- Material for this task:
***

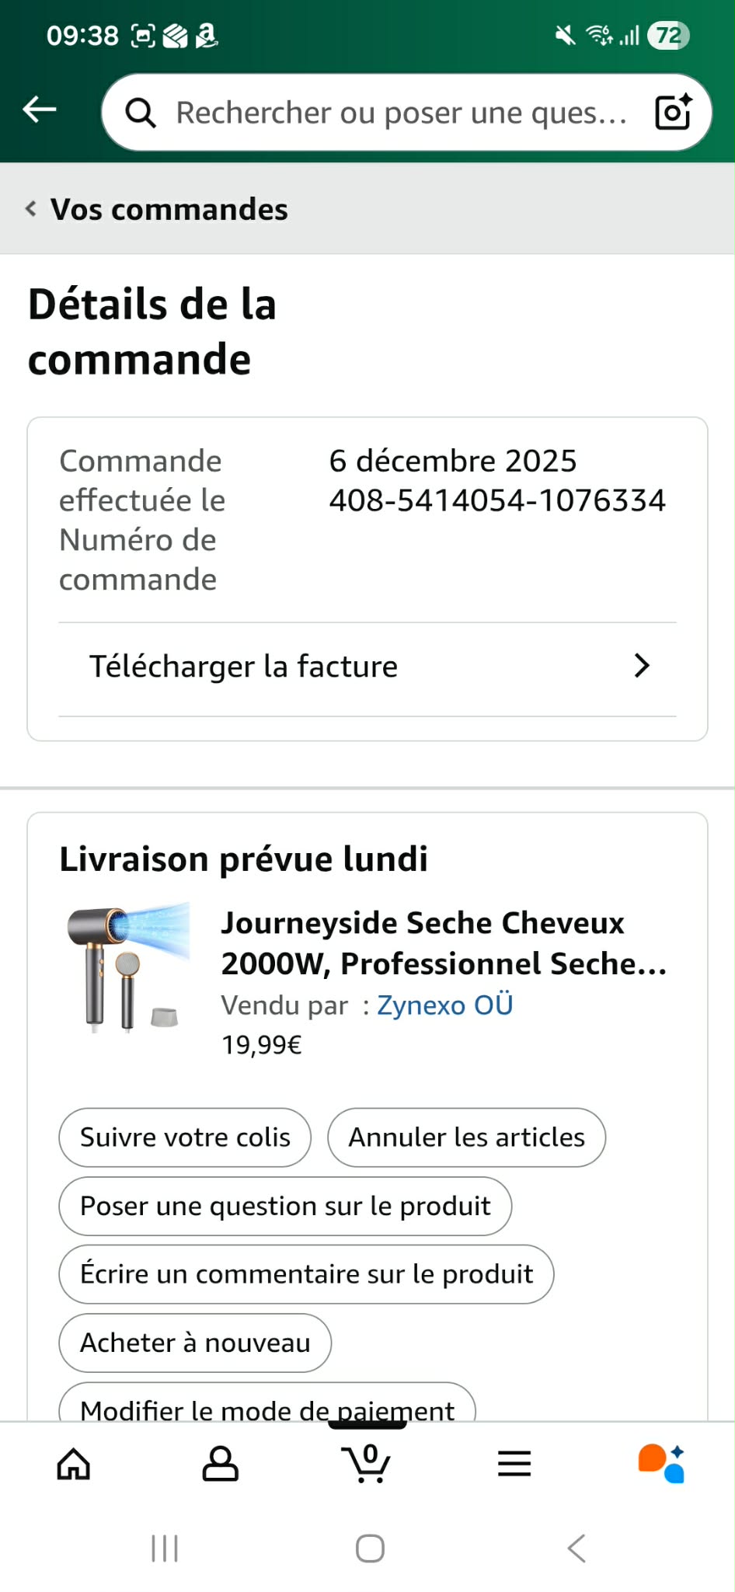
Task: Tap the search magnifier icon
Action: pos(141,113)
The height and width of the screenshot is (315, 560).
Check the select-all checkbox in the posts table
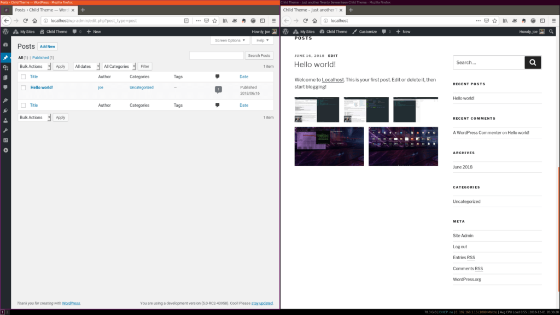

***

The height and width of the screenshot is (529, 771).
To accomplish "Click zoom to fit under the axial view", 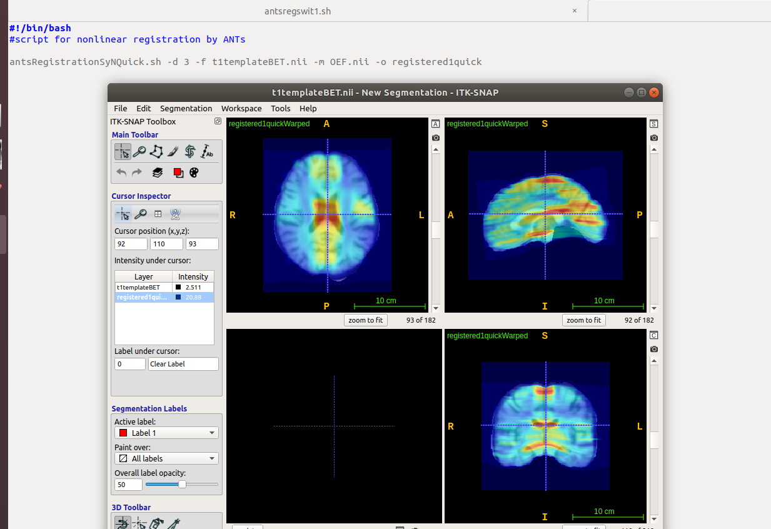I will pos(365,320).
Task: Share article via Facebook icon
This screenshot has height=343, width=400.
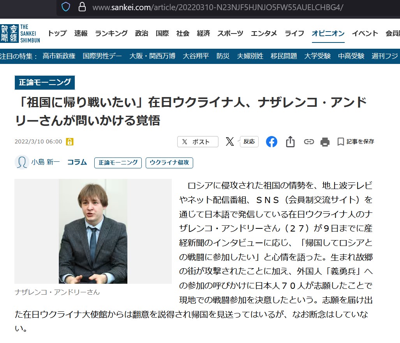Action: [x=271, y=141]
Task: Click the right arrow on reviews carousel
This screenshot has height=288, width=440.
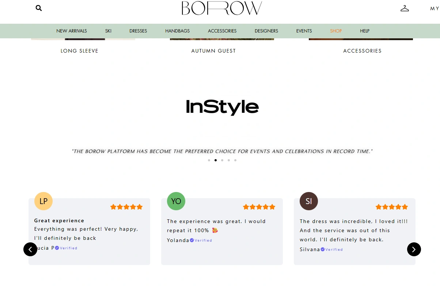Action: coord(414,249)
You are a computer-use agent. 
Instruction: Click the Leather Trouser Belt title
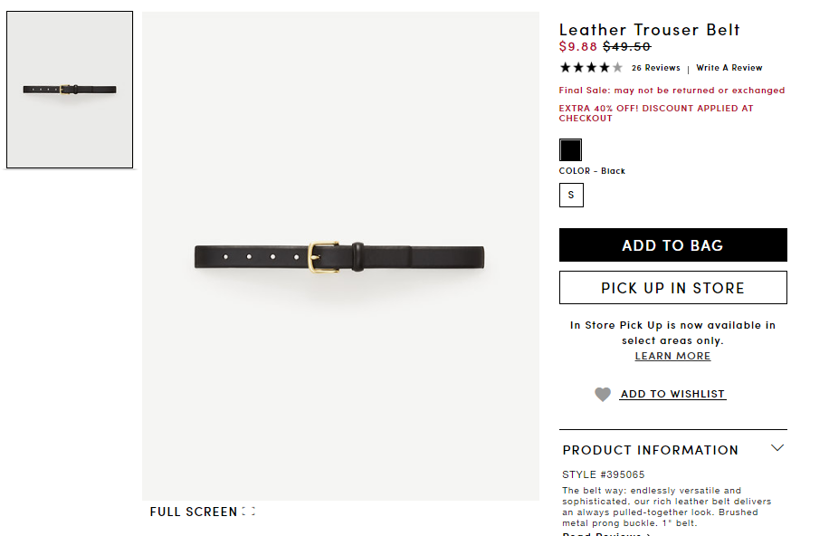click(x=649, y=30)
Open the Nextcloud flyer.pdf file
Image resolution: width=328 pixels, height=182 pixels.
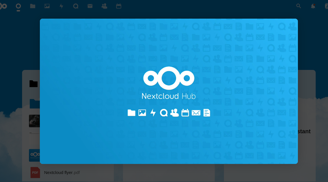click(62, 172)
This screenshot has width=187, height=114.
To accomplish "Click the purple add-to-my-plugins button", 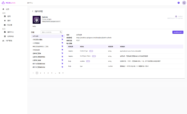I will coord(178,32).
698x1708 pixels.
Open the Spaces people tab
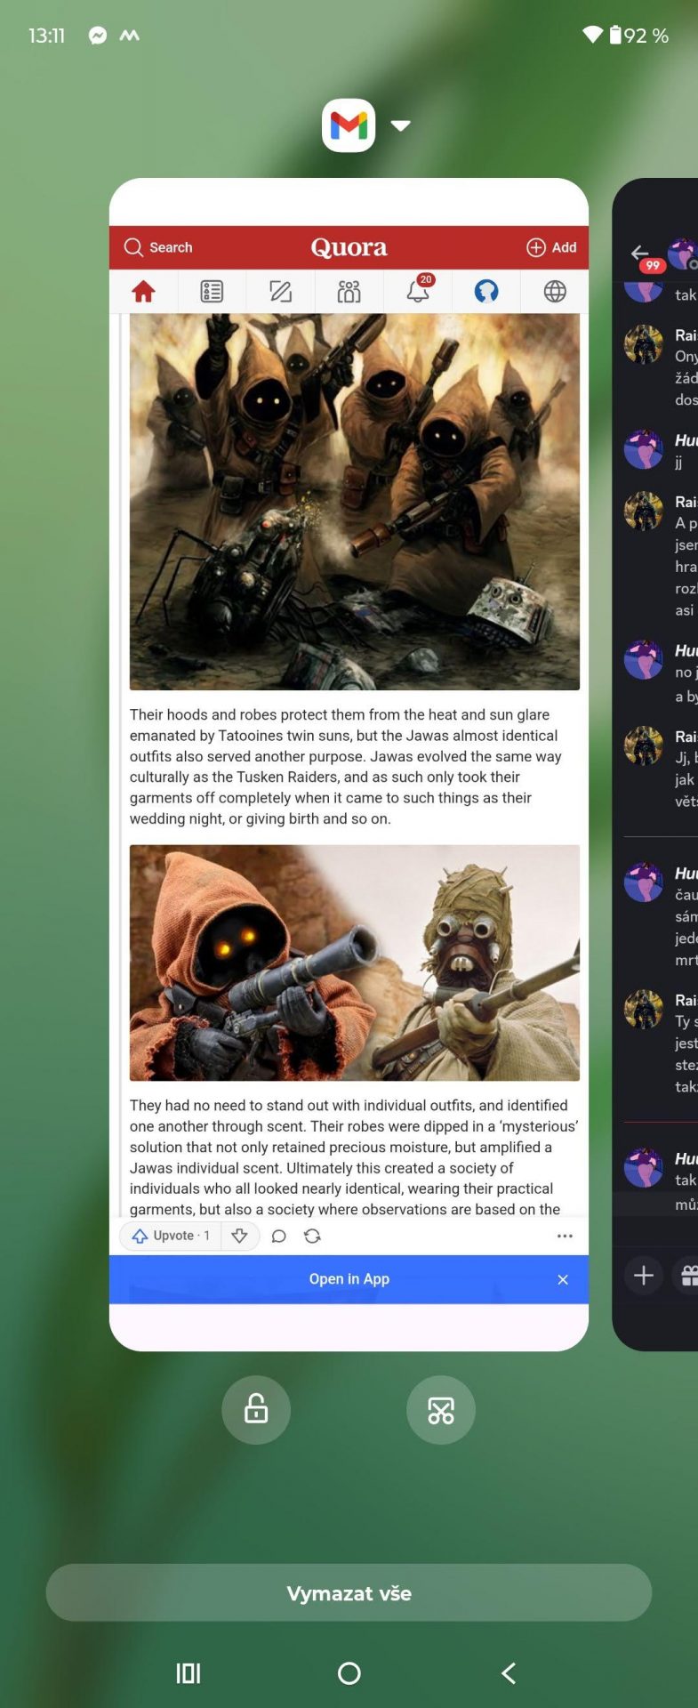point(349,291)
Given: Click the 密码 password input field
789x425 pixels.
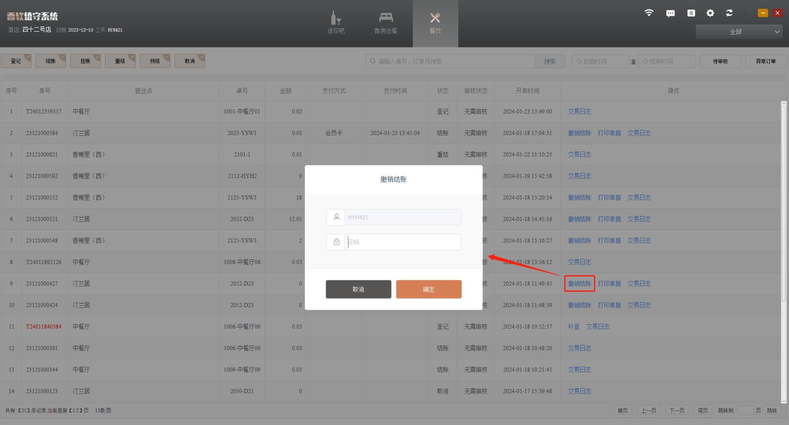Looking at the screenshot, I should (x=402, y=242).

***

- Task brief: From the records above, pick out every line that contains the word "pixels" and copy each one in full.

- Response:
Image resolution: width=328 pixels, height=182 pixels.
698x1708 pixels.
789x425 pixels.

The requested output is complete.